*Exercise task*
Rewrite everything from the start of the material down to the line containing "coordinates (895, 98).", swapping "Where is" for "Find" and leaving all else unchanged.

* START Records provided *

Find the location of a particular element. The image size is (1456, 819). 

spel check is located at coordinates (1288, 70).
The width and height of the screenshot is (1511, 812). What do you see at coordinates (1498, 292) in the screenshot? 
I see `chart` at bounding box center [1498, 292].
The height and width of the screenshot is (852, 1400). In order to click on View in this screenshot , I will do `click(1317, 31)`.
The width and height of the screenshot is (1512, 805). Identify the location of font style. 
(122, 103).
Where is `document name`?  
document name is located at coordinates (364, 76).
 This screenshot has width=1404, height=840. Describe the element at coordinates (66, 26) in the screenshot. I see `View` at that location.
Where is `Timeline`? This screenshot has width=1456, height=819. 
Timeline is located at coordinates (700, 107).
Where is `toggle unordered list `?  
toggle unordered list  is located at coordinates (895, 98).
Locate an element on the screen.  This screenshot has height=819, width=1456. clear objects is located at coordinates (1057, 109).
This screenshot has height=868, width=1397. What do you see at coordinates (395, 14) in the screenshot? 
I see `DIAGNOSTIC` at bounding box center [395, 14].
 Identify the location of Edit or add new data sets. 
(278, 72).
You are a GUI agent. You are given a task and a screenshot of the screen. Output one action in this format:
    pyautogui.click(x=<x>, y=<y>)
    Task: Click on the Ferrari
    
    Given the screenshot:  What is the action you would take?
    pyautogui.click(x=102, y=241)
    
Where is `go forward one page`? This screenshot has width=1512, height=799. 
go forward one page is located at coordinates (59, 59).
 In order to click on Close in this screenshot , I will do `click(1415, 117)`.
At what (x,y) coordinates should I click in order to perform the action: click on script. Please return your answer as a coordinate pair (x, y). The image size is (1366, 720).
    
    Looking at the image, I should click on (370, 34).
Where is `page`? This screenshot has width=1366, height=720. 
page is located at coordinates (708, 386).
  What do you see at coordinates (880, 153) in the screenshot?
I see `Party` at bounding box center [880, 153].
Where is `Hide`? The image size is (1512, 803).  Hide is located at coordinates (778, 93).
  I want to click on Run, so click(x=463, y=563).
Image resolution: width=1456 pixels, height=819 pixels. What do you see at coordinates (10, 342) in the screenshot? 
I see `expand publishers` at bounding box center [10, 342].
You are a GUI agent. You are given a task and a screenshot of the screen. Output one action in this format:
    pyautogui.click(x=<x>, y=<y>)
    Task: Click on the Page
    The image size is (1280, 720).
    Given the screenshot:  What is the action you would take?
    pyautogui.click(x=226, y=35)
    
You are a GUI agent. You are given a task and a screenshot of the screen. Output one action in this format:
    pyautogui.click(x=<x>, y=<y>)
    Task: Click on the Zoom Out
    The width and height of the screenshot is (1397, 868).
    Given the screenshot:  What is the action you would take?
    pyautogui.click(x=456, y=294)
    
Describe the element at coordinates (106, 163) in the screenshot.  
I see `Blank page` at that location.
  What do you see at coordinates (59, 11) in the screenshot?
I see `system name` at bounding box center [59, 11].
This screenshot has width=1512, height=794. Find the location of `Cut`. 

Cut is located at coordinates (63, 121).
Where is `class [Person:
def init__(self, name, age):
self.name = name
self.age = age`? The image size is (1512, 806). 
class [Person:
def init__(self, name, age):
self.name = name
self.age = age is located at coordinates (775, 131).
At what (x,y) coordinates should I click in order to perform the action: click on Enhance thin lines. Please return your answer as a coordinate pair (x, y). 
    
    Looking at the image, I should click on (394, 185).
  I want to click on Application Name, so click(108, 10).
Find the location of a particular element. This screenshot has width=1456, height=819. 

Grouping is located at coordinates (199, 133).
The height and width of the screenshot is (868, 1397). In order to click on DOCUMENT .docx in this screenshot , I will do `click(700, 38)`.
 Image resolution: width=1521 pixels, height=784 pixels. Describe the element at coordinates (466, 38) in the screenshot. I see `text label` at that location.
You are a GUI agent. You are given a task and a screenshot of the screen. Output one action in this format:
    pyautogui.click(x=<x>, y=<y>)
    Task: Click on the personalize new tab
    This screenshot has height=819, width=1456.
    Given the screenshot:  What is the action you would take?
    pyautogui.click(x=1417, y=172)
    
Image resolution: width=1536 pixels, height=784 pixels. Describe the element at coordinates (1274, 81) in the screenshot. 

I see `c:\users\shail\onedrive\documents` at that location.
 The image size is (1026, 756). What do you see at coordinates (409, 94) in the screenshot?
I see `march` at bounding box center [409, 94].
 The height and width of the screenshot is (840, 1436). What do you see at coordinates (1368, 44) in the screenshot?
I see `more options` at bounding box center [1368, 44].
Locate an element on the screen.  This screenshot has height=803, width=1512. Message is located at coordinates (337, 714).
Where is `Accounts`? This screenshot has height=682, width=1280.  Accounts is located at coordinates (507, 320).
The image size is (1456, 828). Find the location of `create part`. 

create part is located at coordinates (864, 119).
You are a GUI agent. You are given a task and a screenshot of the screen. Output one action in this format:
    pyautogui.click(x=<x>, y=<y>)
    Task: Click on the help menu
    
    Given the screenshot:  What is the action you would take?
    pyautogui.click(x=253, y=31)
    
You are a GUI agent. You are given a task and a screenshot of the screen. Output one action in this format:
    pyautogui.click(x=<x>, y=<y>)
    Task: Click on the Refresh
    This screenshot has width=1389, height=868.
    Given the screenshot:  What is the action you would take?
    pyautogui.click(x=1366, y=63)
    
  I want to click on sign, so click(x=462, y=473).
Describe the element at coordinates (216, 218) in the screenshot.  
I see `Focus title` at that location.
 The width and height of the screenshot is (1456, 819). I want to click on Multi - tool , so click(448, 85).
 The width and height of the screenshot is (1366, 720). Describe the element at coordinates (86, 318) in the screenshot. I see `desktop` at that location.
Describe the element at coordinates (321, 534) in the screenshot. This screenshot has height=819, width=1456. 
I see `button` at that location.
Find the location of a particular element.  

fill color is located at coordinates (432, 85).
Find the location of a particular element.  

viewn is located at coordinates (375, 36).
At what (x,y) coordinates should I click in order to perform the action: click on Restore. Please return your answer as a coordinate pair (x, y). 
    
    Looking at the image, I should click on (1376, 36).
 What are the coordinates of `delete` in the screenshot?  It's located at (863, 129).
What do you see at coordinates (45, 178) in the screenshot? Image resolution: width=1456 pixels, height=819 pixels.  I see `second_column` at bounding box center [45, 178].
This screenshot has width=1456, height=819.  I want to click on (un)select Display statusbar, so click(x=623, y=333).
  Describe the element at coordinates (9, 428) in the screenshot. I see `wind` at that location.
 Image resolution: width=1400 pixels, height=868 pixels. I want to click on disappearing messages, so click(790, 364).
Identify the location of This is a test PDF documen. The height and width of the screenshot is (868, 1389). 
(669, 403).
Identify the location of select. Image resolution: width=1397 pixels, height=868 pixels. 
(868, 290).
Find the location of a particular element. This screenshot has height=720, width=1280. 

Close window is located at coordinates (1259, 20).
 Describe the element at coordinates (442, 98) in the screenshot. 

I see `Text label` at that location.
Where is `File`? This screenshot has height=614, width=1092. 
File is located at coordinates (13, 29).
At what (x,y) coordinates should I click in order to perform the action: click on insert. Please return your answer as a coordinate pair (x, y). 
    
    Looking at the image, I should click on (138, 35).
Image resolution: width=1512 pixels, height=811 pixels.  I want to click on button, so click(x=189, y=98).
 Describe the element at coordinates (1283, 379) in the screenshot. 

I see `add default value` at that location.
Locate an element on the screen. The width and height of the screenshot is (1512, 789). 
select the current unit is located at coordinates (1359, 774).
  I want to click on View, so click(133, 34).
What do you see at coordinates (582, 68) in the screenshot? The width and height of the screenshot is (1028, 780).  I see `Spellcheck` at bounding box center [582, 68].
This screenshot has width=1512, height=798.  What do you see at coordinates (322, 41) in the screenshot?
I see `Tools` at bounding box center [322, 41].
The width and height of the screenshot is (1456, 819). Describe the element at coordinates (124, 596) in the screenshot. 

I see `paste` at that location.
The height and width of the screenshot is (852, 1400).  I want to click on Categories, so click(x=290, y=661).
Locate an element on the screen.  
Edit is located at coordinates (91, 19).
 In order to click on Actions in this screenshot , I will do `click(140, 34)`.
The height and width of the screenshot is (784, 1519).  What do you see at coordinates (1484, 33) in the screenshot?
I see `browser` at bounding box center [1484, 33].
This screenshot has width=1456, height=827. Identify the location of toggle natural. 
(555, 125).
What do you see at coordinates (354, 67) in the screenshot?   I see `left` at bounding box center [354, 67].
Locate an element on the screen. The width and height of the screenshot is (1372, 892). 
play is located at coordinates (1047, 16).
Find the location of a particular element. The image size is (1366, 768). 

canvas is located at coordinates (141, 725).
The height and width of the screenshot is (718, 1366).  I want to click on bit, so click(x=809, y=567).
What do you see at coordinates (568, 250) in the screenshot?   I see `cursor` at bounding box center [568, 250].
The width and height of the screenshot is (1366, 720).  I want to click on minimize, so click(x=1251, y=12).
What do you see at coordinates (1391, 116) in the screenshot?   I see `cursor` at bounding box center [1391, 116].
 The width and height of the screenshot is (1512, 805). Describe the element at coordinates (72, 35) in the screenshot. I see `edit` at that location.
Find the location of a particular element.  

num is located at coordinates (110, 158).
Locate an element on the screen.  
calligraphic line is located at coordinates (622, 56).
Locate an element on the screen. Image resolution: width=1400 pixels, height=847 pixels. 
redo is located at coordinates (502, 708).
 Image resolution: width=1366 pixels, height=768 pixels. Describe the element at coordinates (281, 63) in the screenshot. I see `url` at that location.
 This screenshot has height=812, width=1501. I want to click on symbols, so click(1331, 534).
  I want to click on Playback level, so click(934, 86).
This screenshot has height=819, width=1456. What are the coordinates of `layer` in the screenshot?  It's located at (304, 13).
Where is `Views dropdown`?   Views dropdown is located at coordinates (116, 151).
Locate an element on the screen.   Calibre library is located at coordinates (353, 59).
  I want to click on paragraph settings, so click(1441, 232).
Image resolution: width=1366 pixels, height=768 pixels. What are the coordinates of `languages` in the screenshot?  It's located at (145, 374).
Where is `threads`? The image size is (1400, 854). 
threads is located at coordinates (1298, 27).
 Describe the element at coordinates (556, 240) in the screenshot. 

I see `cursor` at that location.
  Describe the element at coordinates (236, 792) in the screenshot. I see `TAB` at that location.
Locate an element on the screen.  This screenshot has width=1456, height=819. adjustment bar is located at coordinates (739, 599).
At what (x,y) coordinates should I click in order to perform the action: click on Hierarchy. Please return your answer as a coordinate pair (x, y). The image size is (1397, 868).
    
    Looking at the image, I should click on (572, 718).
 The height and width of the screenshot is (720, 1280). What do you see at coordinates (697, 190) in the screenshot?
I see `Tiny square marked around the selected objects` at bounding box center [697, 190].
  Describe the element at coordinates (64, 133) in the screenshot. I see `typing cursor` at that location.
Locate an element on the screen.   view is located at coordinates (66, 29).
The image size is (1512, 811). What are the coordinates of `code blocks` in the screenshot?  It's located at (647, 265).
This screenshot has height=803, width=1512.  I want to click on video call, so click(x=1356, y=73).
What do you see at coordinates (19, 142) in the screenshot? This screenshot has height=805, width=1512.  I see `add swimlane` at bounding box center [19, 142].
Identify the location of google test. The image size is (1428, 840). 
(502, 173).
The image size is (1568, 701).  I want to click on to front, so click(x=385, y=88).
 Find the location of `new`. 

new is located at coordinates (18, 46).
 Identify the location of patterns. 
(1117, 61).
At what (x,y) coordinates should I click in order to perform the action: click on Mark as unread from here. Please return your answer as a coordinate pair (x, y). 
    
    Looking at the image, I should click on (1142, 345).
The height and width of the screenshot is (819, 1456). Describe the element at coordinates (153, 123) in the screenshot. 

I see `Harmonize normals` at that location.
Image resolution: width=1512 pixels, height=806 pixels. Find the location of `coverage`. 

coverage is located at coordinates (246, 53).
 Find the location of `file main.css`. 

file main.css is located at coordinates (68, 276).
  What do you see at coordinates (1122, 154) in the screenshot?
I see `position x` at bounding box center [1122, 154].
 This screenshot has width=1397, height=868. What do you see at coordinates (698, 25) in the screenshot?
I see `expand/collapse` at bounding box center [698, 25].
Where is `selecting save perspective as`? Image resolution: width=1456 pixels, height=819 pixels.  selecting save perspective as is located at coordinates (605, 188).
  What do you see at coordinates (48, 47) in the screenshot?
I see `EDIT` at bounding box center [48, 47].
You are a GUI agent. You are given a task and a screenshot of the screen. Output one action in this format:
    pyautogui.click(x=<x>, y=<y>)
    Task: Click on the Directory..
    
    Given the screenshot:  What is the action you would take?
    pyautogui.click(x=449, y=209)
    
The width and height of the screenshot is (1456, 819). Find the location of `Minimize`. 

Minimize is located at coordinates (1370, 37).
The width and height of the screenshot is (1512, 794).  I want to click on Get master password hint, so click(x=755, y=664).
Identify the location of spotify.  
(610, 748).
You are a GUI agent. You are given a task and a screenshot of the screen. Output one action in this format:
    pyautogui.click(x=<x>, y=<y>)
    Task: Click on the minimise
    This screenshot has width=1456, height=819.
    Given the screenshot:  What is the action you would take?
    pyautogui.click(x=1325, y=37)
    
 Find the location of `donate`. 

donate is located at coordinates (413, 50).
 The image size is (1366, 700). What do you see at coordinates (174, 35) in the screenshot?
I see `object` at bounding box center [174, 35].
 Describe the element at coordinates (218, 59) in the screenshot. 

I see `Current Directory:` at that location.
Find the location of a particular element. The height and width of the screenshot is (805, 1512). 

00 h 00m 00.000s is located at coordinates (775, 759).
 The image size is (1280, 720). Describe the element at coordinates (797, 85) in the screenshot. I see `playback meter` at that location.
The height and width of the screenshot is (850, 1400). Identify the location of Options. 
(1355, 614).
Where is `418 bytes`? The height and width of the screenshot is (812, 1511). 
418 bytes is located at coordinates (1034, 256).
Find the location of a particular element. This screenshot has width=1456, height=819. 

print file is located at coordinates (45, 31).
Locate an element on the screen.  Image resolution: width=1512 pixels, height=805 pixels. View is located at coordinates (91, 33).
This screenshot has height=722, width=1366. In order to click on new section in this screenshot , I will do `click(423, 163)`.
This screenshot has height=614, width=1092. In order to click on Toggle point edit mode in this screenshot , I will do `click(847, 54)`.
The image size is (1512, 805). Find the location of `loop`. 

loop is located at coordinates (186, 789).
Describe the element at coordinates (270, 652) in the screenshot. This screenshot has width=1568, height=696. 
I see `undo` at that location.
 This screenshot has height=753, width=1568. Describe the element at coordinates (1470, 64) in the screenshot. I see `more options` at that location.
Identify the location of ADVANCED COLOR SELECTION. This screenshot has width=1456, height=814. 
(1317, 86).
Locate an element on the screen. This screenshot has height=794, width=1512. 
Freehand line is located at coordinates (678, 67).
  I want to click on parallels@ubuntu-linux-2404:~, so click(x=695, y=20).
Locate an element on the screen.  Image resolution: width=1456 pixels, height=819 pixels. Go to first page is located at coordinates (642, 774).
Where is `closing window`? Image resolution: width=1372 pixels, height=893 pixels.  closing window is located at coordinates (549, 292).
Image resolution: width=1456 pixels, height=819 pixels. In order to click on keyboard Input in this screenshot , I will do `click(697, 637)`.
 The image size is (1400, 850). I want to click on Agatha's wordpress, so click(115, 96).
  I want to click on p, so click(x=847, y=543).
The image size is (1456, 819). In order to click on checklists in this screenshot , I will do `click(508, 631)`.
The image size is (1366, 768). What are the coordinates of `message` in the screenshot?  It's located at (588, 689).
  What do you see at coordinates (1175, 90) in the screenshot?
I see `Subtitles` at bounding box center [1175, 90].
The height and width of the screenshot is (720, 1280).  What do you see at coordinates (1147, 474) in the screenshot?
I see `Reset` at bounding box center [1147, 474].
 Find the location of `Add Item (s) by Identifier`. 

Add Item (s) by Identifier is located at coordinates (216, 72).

* END Records provided *

*Answer for the task*
Find the location of a particular element. The image size is (1456, 819). 

spel check is located at coordinates (1288, 70).
The width and height of the screenshot is (1511, 812). What do you see at coordinates (1498, 292) in the screenshot? 
I see `chart` at bounding box center [1498, 292].
The height and width of the screenshot is (852, 1400). In order to click on View in this screenshot , I will do `click(1317, 31)`.
The width and height of the screenshot is (1512, 805). Identify the location of font style. 
(122, 103).
Find `document name`?  
document name is located at coordinates (364, 76).
 This screenshot has width=1404, height=840. Describe the element at coordinates (66, 26) in the screenshot. I see `View` at that location.
Find `Timeline`? This screenshot has width=1456, height=819. 
Timeline is located at coordinates (700, 107).
Find `toggle unordered list `?  
toggle unordered list  is located at coordinates (895, 98).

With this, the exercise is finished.